Prohibition is one of the greatest examples of government “good intentions” actually hurting society more than benefiting it. The only reason we have stuck with such a bad idea for so long is because the decision to legalize drugs violates most people’s intuition, and even in the face of countless evidence we feel compelled to stick to the same bad idea.
But prohibition has a dangerous history, and even after Marijuana activists and War On Drugs opponents have reminded us time and time again about America’s past with alcohol prohibition, the public still remains largely ignorant.
The fact that products or commodities that would otherwise be sold freely for profit in a free market are now – by law – off the market immediately creates not only the opportunity, but a societal necessity for a black market, especially with drugs as high in demand as marijuana.
A black market creates criminals out of otherwise productive members of society – those who are merely providing a service that is desired by the marketplace. Black markets are a lifeline for gangs; the same gangs that take the lives of innocent people, and turn our children into violent animals. Prohibition and the black market push low-income families towards riskier behaviors just so they are able to provide food for their children and gives money-hungry gang leaders a safe haven to spread violence and hate.
What do we have to worry about if drugs are legalized? The most common complaint we hear on the news is that more of our children will begin to use them. However, this is fallacious thinking. What is going to stop a drug dealer when he is already breaking countless laws from then selling to children? Drug dealers and gangs are already comfortable with carrying out illegal activity in face of profits, what would stop them from spreading their risk onto children?
However, if drugs (and marijuana in particular) are regulated similarly to how alcohol and tobacco are now, then they will begin to be sold in legitimate stores with safe and sensible regulations including not selling to those under a certain age. The people working these stores already have a safe and legal job – why would they dare risk it by attempting to sell to a minor?
This is the same way stores that sell alcohol and tobacco operate. Sure, children and teens will always find ways of cheating the system, but it is much more difficult when the drugs are being sold from those with clean hands and a clean record then when the hands are already covered in filth and continuous illegal behavior.
And just like that we can take a step forward in protecting our children from health hazards, decreasing the amount of criminal and violent activity in communities, providing legitimate jobs for those that didn’t already have them, and spending less money down the black hole known as the “War on Drugs.”
What could be better?

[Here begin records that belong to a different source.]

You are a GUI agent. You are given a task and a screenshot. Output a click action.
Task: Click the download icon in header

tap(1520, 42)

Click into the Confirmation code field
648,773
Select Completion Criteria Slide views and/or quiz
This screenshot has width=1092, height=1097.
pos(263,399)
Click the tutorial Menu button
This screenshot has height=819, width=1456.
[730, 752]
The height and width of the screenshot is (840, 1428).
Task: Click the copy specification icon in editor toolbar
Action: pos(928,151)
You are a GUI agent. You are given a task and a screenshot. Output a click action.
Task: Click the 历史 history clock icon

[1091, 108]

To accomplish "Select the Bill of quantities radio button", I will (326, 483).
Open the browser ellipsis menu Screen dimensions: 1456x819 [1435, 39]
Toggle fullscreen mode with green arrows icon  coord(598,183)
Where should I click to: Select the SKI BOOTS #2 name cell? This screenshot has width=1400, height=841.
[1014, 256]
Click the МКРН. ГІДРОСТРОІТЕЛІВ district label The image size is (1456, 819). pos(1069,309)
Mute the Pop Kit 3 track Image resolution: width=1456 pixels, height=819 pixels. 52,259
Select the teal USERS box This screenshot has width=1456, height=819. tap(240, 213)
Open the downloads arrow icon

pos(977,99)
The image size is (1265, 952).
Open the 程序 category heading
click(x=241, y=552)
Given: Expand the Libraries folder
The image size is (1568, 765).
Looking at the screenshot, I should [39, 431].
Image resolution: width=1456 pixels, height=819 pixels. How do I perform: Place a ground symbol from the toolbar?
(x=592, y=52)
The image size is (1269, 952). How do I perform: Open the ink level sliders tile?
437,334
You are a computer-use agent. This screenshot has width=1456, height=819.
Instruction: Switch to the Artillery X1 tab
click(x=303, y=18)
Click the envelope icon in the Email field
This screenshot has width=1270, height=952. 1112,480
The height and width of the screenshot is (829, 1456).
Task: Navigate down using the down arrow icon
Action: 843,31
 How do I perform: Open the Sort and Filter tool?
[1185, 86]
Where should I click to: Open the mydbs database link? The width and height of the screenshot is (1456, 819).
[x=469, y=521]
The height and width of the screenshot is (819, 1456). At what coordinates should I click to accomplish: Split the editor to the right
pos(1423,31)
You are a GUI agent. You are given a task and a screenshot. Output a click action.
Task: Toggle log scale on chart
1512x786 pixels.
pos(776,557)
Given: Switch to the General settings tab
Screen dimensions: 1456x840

And what a marvelous solution – once again man’s freedom proves to be the best ideal for the growth of a prosperous and peaceful society… far surpassing what the corrupted minds of politicians could ever dream up. The empirical evidence is there for anyone willing to see truth, and I firmly believe that within the next decade – if there is but one issue the American public’s opinion will shift – it is that prohibition and the War on Drugs has been nothing but a complete atrocity to our society, causing an incalculable amount of injustices, including a violation of our inalienable right to own our natural bodies. Prohibition needs to be done away with for good!